Une possible retraite dès ce mercredi ?

« Au fil du temps, on comprend le rôle qu'on doit jouer, sur et hors du terrain, en faisant de l’équipe l’élément le plus important. C’est aussi ce qui aidera, peut-être, à rester un peu plus longtemps. »

C’est donc un saut vers l’inconnu pour ce puissant troisième ligne qui a longtemps évolué en France (Stade Français de 2008 à 2011, puis Lyon olympique universitaire rugby de 2011 à 2015) et revenu au pays avec les Jaguares. « Peut-être que ce sera mon dernier match. Peut-être que je vais continuer à jouer encore un peu, peut-être pas. »

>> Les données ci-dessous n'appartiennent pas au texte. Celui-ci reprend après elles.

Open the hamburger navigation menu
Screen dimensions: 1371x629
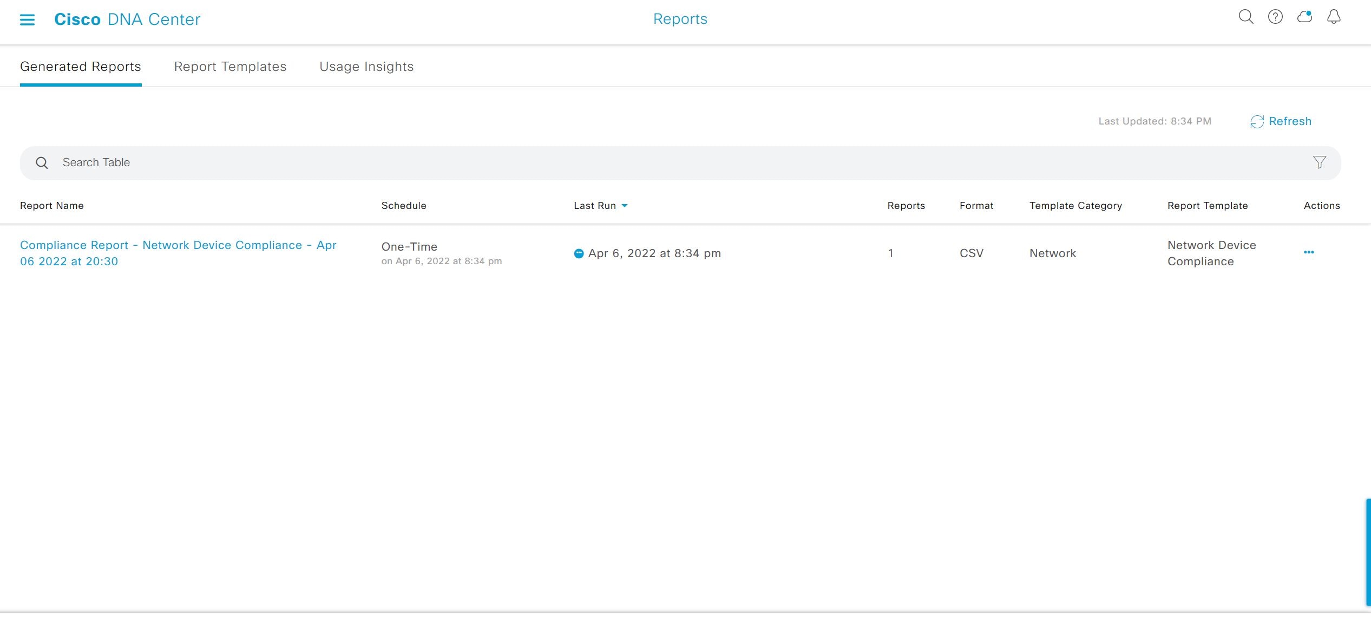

L’hommage appuyé de Juan Fernandez Lobbe

Assis à ses côtés, son ancien coéquipier et désormais entraîneur Juan Fernandez Lobbe avait la gorge nouée au moment de l’annonce. « En tant que partenaire, je ne peux en dire que du bien, affirme Fernandez Lobbe. Il a toujours placé l’équipe au-dessus de toute considération. Toutes ses décisions ont été prises en pensant à l’équipe, à ce maillot et il mérite chaque louange que l’on peut dire et bien plus encore. Ce fut un honneur d’avoir partagé ça avec lui. Nous sommes frères. C’est l’une des plus belles choses que peut vous offrir ce sport, au-delà du statut professionnel ou amateur. Ces liens restent pour la vie et ça n’a pas de prix. »

Devenu entraîneur adjoint de Mario Ledesma cet été, Fernandez Lobbe a dû concilier son nouveau statut avec celui d’ami de Leguizamón. Un ami qui n’a pas eu de temps de jeu jusqu’à ce mercredi. « C’était celui avec qui c’était le plus difficile parce qu’il y avait trop d’émotions qui entraient en ligne de compte quand il fallait parler avec lui. Ce n’est pas facile, pour nous les Latins, de contrôler nos émotions. Il n’est pas facile de dire à quelqu’un qui se donne à 100 % dans tout ce qu’il fait qu’il ne va pas jouer. C’est le seul avec qui ça m’a vraiment coûté personnellement de le faire. »

Puma depuis 2005, auteur de 13 essais en 86 sélections, Leguizamón ne se résume pas en ces quelques chiffres. Il était un peu le chantre de ce rugby à l’ancienne qui a tant apporté à la sélection argentine. Ce n’est pas qu’un monument des Pumas qui va tirer sa révérence mais un nom qui aura marqué, pendant près de deux décennies, le monde du rugby.